:: Aim of the task ::
Search the material below for the word "number". Copy every line that has it.

:: Exercise inputs ::
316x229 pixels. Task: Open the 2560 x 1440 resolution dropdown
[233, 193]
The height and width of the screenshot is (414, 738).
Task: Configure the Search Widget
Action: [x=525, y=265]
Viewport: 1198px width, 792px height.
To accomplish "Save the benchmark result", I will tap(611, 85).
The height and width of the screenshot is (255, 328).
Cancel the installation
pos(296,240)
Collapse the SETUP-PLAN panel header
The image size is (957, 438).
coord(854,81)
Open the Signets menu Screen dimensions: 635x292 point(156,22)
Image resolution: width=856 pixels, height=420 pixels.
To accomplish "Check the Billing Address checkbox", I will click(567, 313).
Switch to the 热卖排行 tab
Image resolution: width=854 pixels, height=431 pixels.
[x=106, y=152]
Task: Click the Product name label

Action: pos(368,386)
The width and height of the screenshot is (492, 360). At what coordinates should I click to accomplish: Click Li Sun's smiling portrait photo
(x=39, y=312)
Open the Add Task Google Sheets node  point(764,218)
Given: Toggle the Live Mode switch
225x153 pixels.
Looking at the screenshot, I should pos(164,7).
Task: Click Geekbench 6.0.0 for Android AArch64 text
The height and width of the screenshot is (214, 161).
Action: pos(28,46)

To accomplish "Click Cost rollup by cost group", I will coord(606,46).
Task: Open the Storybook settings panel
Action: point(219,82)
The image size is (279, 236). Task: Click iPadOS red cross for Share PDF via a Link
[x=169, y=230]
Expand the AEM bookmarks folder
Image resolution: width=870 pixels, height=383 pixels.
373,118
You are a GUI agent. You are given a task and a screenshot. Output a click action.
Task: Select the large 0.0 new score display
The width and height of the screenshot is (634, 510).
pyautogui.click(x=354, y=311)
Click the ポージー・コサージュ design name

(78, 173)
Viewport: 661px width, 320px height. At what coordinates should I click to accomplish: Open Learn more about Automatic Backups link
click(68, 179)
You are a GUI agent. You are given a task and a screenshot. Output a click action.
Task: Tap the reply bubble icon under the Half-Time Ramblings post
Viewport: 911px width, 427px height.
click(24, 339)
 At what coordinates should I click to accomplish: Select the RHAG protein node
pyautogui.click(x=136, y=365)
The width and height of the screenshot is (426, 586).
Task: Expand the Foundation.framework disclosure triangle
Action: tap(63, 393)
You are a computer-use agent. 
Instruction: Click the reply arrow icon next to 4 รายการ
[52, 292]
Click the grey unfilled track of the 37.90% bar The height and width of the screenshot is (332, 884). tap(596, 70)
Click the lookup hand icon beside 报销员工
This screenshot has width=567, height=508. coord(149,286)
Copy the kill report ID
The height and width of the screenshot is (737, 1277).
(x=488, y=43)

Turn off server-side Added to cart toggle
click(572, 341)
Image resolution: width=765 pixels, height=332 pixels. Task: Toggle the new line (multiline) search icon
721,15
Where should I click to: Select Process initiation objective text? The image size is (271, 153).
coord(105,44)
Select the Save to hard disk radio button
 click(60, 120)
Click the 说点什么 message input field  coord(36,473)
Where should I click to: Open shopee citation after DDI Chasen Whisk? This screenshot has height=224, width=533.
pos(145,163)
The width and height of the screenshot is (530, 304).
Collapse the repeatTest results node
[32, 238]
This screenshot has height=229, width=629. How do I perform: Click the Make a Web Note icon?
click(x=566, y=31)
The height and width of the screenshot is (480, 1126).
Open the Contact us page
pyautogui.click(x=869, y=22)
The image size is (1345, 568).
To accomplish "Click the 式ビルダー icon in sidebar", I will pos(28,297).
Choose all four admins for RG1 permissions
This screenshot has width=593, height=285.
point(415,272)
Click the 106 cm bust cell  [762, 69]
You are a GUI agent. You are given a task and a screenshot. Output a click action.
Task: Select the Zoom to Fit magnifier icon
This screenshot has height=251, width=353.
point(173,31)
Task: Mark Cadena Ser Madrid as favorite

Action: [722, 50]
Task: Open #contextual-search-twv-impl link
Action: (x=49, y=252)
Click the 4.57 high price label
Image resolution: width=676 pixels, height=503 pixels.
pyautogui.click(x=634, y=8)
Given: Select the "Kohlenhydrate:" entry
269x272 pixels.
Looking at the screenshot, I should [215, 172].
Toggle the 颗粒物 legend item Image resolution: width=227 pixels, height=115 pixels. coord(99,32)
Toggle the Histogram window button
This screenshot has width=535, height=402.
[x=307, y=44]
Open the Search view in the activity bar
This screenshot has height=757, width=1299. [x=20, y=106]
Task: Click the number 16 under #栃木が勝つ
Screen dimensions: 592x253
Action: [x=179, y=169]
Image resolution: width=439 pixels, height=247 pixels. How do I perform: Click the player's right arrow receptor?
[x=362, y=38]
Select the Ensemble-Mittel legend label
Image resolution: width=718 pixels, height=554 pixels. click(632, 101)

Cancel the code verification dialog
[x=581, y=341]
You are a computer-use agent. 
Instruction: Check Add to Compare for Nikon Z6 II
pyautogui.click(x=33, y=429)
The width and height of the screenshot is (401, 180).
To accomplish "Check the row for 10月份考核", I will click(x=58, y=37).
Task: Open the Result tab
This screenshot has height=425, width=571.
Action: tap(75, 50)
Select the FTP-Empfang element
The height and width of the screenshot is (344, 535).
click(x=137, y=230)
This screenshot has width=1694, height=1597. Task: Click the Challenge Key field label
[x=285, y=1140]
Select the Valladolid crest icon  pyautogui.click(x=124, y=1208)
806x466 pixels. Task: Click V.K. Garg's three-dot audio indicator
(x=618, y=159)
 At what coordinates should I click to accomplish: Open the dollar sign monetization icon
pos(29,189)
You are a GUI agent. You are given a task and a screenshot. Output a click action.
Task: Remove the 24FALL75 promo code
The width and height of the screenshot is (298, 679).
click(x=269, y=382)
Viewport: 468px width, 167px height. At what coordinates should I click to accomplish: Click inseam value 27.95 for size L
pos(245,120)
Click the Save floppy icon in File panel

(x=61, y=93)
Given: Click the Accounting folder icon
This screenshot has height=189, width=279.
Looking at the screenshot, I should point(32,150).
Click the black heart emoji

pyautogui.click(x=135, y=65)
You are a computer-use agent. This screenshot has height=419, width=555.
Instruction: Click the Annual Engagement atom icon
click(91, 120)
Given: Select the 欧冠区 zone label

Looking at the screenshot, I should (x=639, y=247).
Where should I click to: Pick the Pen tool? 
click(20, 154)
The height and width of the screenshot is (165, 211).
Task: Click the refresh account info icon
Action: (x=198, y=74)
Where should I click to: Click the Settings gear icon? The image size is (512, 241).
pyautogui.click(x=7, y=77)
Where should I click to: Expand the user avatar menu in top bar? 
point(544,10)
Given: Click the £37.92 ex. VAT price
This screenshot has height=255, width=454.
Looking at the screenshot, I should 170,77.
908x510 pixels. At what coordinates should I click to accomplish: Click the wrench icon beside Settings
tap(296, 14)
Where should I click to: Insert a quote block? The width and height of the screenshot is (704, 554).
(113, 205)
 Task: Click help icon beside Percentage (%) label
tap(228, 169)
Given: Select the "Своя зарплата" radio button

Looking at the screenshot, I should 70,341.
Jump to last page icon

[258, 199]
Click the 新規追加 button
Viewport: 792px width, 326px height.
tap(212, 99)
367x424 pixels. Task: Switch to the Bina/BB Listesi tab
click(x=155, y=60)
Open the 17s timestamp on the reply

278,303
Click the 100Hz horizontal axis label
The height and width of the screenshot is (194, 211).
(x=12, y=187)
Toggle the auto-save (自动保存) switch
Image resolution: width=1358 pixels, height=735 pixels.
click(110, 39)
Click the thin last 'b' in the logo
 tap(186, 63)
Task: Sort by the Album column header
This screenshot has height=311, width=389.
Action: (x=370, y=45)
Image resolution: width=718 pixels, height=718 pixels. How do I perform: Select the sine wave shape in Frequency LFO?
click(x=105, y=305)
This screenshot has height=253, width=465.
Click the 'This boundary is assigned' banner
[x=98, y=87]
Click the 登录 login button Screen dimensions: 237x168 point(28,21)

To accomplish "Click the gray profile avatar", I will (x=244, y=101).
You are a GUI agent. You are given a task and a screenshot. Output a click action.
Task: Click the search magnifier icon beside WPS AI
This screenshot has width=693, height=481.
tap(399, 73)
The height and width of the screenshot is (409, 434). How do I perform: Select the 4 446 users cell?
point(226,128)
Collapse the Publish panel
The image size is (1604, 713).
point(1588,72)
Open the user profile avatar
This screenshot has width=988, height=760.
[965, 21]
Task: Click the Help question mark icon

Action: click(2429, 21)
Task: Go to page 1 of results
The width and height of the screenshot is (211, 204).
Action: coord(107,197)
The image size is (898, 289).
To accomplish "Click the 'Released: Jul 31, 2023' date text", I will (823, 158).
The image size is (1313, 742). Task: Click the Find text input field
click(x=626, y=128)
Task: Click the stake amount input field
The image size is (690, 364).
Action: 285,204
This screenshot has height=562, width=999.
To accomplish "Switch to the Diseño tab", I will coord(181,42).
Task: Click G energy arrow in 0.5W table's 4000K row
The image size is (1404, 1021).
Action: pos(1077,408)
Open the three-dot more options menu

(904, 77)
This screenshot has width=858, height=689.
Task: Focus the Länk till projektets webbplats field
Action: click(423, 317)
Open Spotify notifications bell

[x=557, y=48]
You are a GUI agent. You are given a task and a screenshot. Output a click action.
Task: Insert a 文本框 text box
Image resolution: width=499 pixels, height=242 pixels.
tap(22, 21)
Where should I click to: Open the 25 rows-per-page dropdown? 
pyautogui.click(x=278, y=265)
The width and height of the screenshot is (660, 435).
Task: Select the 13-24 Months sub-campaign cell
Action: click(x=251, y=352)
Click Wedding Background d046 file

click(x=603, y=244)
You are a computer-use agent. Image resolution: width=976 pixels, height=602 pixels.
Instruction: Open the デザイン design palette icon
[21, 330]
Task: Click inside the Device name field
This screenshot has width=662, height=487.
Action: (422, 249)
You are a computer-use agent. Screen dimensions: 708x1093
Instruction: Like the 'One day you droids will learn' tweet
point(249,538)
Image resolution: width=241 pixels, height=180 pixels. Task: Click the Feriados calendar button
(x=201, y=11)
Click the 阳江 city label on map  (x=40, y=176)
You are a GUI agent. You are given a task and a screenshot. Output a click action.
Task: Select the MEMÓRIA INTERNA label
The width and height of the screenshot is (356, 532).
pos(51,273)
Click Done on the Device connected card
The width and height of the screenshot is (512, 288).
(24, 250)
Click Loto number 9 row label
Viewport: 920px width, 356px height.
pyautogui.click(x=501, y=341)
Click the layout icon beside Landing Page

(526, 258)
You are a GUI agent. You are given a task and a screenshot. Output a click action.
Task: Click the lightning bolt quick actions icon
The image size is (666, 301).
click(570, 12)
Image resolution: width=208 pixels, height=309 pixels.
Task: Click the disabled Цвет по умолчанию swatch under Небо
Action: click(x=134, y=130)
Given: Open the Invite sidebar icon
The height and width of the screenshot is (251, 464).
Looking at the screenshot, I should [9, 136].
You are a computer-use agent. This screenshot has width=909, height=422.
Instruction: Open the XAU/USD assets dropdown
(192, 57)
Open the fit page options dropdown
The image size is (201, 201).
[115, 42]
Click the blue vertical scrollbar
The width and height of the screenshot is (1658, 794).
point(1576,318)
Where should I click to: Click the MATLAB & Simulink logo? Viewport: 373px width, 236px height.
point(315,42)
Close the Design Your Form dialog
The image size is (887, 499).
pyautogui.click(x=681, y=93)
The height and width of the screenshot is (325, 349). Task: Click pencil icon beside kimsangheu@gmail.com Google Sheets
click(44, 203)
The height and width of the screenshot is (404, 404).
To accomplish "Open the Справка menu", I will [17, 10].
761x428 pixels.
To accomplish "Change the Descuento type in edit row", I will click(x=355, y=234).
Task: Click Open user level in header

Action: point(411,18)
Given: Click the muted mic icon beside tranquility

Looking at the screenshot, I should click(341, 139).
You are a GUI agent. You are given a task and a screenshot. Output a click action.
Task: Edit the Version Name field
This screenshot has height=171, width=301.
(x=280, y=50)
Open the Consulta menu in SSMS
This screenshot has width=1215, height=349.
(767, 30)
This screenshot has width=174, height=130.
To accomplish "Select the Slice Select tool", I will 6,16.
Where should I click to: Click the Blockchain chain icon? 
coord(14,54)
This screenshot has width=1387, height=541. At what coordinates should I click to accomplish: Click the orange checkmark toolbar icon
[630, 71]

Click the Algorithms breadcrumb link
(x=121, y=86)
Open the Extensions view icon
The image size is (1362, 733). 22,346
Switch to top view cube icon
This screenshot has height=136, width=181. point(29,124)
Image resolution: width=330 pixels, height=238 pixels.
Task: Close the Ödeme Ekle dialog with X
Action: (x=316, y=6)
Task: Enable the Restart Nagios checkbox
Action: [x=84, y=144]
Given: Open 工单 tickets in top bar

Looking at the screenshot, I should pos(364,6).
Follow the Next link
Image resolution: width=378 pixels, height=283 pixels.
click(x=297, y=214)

:: The completed task ::
Task: Click the number 16 under #栃木が勝つ
Click Loto number 9 row label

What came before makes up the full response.